Machine learning, which is a category of artificial intelligence9 that simulates the human learning mode, summarizes rules from historical experience, and analyzes the prediction of new objects, may offer a tool for the construction of a recurrence prediction model in patients with glioma. In particular, machine learning is performed based on statistics and in combination with computer science. Several machine learning methods are available, including linear regression analysis, the support vector machine (SVM), decision trees, the random forest, and neural networks.10 Furthermore, the application of various methods may aid in identifying suitable models for a particular data set. Machine learning involves numerous applications and is being used increasingly in the field of medicine. Such methods can help physicians with auxiliary diagnoses and provide improved efficiency through the use of computer-aided testing and diagnostic images.11 Furthermore, machine learning is currently used extensively in computed tomography angiography for segmenting lung embolisms,12,13 virtual colonoscopies or computed tomography diagnoses of colon polyps,14,15 breast cancer detection and diagnosis,16 brain segmentation under magnetic resonance imaging (MRI),17,18 the detection of the brain cognitive state, and the diagnosis of neurological diseases based on MRI features.19,20 Therefore, machine learning offers potential significance in precision medicine and may provide a valuable tool for predicting recurrence in patients with a history of glioma.
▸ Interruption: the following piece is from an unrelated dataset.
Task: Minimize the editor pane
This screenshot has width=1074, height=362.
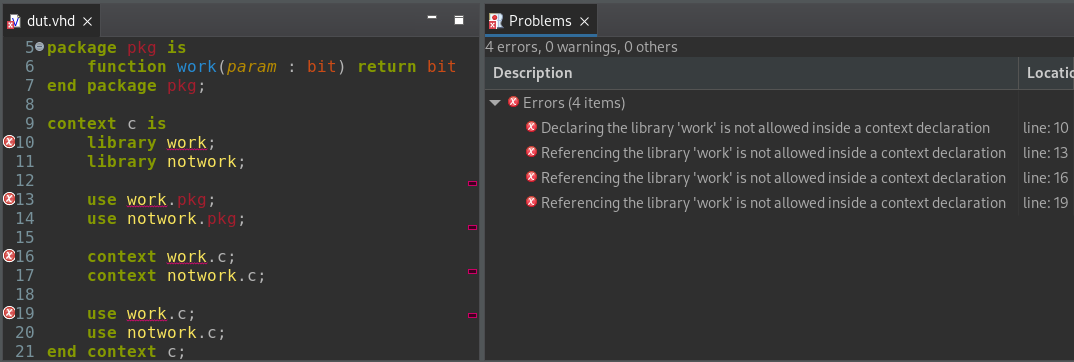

At present, MRI, which is a noninvasive examination tool, plays an important role in the detection of glioma disease.21 The radiomic features that are extracted from MRI have been applied extensively in the construction of predictive models, including those for diagnosis, prognosis, and therapeutic response.22 Moreover, many studies have revealed a strong relationship between MRI features and biological information in glioma patients using machine learning. Several researchers have successfully predicted H3K27M mutations with radiomic features in glioma patients using machine learning.23–25 Radiomic information has also been used effectively in the prediction of other gene mutations in glioma patients, including mutations of IDH and 1p/19q.26–32 Despite the heterogeneity of the patients who were enrolled in these studies, machine learning achieved effective prediction of gene mutations in glioma. In addition to genetic mutations, radiomic information has been demonstrated as useful in predicting tumor grades and overall survival in glioma patients.32–37 Furthermore, researchers successfully predicted recurrence in high-grade glioma in a pilot study based on deep learning using multimodal MRI features.38 Interestingly, in another study, the subsequent location of the recurrence was prospectively predicted using machine learning, and promising results were exhibited in glioblastoma.39 Although the aforementioned studies focused on glioma recurrence, they all had a small sample size and included only high-grade gliomas. However, prospective studies of patients with multiple gioma types, in which those with and without recurrence are distinguished, are lacking. The prediction of recurrence in advance can aid physicians in performing targeted and individualized treatment much earlier and may improve the prognosis of patients.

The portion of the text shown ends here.